Senin, 23 Februari 2009

Kesadaran ibadah

Ryan Sugiarto

“Kasihan yang puasa disisain donk,” anda pernah mendengar suara seperti ini? Telinga kita mungkin pernah sesekali mendegarnnya, atau bahkan kita mengucapnya.

Manusia kadang-kadang memang aneh. Mengasihani orang-orang yang sedang berusaha dengan sungguh menuju ke-kemulia-an, di jalan tuhan. Kalimat pembuka diatas adalah bentuk dari sebuah kesadaran atau juga ketidaksadaran beragama yang aneh. Kenapa aneh? Apa memang, jagan-jangan agama menyediakan bentuk-bentuk peribadahan, persembahyangan, yang mengakumulasi kasihan.

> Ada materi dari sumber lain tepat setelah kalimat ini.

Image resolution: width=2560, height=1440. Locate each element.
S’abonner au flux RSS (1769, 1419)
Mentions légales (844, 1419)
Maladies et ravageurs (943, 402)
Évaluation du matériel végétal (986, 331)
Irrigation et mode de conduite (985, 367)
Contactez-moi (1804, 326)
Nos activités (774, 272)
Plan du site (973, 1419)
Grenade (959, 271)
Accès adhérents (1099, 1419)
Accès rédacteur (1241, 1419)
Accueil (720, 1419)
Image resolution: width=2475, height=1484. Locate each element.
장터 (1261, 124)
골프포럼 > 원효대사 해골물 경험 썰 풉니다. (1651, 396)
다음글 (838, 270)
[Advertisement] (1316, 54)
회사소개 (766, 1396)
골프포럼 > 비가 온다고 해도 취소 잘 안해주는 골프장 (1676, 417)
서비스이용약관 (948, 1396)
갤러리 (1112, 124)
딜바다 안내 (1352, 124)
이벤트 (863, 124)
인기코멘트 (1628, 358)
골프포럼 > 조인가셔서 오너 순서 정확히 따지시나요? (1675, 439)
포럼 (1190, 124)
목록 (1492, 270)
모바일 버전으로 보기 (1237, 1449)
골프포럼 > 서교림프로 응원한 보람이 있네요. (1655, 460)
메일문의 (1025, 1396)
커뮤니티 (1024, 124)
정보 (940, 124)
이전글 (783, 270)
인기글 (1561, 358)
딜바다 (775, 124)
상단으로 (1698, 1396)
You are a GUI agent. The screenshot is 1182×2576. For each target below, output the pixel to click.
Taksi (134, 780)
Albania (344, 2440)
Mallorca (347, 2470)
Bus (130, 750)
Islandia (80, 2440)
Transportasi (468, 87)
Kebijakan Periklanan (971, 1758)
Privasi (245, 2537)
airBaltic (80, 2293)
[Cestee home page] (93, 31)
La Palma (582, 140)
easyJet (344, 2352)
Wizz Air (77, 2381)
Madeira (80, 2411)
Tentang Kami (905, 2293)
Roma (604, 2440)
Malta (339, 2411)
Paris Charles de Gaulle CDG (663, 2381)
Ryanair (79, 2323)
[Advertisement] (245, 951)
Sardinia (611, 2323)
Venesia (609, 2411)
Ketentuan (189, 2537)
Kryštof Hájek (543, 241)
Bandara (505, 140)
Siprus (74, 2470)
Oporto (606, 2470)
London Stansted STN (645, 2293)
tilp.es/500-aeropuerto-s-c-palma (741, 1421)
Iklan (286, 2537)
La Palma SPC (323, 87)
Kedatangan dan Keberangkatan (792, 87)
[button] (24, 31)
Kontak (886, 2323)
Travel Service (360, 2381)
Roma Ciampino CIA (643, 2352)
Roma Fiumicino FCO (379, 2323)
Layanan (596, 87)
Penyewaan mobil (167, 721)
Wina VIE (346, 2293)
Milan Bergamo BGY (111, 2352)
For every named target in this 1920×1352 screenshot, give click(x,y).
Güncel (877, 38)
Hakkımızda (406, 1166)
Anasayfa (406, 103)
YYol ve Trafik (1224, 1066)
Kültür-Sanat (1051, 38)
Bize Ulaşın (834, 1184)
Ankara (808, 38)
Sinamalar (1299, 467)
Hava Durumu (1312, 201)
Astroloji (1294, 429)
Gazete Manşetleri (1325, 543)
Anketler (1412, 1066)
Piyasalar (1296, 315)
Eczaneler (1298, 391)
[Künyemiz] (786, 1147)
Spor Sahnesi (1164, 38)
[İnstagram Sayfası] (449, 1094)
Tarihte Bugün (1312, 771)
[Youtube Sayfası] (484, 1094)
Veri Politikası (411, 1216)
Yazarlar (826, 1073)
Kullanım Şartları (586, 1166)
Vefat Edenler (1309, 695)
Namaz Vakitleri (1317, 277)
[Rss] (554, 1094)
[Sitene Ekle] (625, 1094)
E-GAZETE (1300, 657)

Juga agama mengakomodasi peribdahan yang mengagung-agungkan ibadah itu sendiri.

Kalimat pertama, mewakili bentuk agama yang seperti itu. Dan bentuk kedua, bisa kita lihat dari bagaimana demonstrasi ibadah haji melebihi tujuannya kepada tuhan.
“kasihan dongk yang berpuasa. Sisain,” ironis. Ibadah, puasa, bukan dalam rangka menjadi bahan belas kasihan dari sesame manusia. Bentuk sesadaran macam apa yang timbul dari kalimat tersebut? Berpuasa konon adalah dalam rangka mengikuti r asa bagi orang-orang yang tidak berkesempatan untuk memakan sebuah asupan. Tetapi tidak untuk belas kasihan. Berpuasa juga sebuah sekolah, manusia gaul menyebutkan “menyekolahkan perut”.

Tetapi ketidaksadaran manusia, kita ketika mengasihani orang yang sedang dalam rangka ibadah terasa lebih ironis. Manusia adalah makhluk yang menyandar kepada yang tak pernah bersandar sedikitpun. Agama juga bukan sebagai bagian dari pelarian mmental manusia. Agama adalah bentuk kesadaran tentang sebuah pilihan yang sangat personal. Maka demikian, beragama harus dengan sadar dan kritis terhadap ajaran agama.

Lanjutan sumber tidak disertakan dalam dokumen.